━━━ Auszug aus Quelle

Sterile Einwegspritzen an Fixer abzugeben galt in der Bundesrepublik lange als Ermunterung zum Drogenmißbrauch und war verpönt. Anders beispielsweise in Holland oder Großbritannien, wo den Suchtkranken die Beschaffung steriler Spritzen und Nadeln schon ermöglicht wurde, bevor die Aids-Welle nach Europa übergriff, weil sich damit auch die Zahl der Hepatitis-Infektionen drastisch senken ließ.

Strafbar war es nie, an Fixer sterile Spritzen abzugeben. Professor Arthur Kreuzer, Kriminologe in Gießen und Experte für Drogenrecht: »Ist der Käufer Fixer, dann hat er bereits eine Bezugsquelle für Drogen. Ist er jedoch beispielsweise zuckerkrank, dann bringt ihn auch die Spritze nicht in die Nähe illegaler Drogen.« Der Verkauf von Spritzen an Drogenabhängige stelle allenfalls eine Beihilfe zur Drogeneinnahme dar. Die Drogeneinnahme aber ist für sich genommen nicht strafbar, also auch die Beihilfe dazu nicht.

━━━━━━
━━━ Vorliegende Angaben

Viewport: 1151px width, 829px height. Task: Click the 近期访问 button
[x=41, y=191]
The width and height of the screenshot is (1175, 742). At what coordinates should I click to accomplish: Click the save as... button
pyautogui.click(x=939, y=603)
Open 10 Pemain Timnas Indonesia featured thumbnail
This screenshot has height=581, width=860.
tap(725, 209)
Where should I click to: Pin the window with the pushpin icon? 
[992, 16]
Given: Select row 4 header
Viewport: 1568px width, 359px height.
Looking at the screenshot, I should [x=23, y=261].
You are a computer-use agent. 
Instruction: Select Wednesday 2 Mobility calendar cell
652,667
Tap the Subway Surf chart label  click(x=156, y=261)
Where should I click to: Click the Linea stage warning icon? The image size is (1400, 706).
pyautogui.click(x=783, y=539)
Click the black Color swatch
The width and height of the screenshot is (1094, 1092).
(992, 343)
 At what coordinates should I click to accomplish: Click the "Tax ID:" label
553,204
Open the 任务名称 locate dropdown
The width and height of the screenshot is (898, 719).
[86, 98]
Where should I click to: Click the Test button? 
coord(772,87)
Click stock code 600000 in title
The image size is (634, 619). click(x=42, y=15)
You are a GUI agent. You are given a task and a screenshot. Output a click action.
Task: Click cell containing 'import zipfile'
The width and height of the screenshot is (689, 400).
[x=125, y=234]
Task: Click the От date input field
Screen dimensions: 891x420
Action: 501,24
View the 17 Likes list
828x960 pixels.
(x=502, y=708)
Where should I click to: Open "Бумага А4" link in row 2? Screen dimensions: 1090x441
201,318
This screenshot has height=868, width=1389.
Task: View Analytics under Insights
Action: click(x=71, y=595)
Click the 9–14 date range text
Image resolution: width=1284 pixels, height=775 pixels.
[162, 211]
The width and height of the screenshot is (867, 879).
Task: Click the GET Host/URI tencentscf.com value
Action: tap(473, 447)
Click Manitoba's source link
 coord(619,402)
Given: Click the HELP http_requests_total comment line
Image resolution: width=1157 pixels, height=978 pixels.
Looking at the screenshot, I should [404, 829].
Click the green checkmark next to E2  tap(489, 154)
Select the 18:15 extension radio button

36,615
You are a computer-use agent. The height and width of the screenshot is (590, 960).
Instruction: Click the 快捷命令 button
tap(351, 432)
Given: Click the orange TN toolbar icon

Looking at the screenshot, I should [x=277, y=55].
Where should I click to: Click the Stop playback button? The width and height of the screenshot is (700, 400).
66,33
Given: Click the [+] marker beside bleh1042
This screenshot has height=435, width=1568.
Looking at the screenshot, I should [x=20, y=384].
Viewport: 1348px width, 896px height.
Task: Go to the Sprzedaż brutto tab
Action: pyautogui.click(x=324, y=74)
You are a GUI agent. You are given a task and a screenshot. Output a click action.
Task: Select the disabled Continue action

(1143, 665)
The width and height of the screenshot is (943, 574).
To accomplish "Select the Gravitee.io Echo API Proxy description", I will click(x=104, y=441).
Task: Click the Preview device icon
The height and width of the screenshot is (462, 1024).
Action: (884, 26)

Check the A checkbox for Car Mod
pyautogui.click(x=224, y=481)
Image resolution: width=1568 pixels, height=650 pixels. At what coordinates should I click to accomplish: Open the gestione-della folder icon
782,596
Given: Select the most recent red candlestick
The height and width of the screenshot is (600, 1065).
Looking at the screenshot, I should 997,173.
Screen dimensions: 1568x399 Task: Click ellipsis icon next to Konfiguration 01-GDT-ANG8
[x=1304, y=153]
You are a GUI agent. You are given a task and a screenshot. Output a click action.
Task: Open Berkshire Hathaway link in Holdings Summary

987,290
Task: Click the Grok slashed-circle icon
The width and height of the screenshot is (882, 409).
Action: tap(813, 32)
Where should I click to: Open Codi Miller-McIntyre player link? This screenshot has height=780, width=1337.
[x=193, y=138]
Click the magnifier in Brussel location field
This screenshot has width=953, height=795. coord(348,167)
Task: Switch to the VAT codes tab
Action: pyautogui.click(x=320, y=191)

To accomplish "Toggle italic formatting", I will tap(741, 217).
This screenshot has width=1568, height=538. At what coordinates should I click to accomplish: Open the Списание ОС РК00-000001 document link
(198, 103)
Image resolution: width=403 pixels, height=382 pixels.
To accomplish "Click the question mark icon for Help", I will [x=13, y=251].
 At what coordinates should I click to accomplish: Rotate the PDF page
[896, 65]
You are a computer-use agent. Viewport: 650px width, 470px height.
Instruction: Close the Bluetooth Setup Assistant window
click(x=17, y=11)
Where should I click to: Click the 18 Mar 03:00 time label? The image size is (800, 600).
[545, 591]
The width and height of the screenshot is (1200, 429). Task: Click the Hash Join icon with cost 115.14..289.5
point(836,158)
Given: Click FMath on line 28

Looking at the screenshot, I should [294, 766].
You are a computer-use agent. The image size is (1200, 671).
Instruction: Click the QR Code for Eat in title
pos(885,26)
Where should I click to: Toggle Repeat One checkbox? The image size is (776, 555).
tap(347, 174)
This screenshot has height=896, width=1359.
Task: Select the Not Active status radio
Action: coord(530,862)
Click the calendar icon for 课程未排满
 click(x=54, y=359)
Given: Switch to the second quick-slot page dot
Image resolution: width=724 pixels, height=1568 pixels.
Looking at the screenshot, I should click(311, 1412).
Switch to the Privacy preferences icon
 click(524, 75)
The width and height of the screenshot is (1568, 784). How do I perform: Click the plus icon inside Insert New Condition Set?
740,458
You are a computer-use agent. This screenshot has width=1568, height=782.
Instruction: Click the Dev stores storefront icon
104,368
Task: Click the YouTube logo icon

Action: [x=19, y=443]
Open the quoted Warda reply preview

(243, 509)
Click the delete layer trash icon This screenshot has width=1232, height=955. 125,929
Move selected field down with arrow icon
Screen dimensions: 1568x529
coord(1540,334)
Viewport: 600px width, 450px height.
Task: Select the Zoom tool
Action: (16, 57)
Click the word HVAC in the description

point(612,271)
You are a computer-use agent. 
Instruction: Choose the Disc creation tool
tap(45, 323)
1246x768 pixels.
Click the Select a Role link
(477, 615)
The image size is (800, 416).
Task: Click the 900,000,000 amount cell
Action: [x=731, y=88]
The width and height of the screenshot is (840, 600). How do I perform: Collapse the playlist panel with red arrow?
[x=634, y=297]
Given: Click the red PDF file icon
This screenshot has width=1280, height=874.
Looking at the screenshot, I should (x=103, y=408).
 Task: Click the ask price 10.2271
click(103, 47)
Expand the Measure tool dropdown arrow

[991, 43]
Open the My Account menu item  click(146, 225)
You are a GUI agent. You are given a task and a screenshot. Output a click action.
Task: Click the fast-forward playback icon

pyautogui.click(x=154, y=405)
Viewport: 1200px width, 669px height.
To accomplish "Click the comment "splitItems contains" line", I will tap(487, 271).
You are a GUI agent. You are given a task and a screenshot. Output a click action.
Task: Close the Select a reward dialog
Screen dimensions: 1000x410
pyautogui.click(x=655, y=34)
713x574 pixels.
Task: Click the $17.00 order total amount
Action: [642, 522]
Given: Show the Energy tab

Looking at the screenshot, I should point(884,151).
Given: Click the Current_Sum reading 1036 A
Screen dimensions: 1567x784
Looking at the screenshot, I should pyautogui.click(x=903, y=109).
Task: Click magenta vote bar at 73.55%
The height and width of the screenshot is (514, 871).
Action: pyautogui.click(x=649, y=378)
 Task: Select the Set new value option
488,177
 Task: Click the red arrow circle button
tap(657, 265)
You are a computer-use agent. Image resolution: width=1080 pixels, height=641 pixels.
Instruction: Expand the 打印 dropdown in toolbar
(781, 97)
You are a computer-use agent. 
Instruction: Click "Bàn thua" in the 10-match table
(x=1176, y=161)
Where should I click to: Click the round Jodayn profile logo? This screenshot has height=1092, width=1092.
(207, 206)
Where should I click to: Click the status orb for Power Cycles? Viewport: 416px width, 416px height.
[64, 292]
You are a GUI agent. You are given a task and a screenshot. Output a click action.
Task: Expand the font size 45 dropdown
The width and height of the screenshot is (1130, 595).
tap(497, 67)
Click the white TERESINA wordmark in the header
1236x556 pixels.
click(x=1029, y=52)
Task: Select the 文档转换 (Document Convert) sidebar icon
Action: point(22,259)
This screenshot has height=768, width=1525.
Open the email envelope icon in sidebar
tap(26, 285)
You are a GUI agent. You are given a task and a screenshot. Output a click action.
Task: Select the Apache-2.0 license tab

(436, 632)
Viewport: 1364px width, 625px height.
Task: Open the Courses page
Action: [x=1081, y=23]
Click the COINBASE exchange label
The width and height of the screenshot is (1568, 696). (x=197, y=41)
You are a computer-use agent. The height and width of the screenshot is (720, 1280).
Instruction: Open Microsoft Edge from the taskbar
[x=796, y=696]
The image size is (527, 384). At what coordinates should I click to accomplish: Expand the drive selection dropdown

━━━━━━

Stimmen diese Aussagen mit dem Text über Spritzen für Fixer überein? Antworte bei jeder mit Ja oder Nein und führe die entscheidenden Worte des Textes wörtlich an.
1. In Holland konnten Suchtkranke schon vor der Aids-Welle sterile Spritzen bekommen.
2. In der Bundesrepublik war es früher strafbar, sterile Spritzen an Fixer abzugeben.
3. Die Drogeneinnahme ist für sich genommen strafbar.

# [Die Lösung]
1. Ja: „wo den Suchtkranken die Beschaffung steriler Spritzen und Nadeln schon ermöglicht wurde, bevor die Aids-Welle nach Europa übergriff“
2. Nein: „Strafbar war es nie, an Fixer sterile Spritzen abzugeben.“
3. Nein: „Die Drogeneinnahme aber ist für sich genommen nicht strafbar“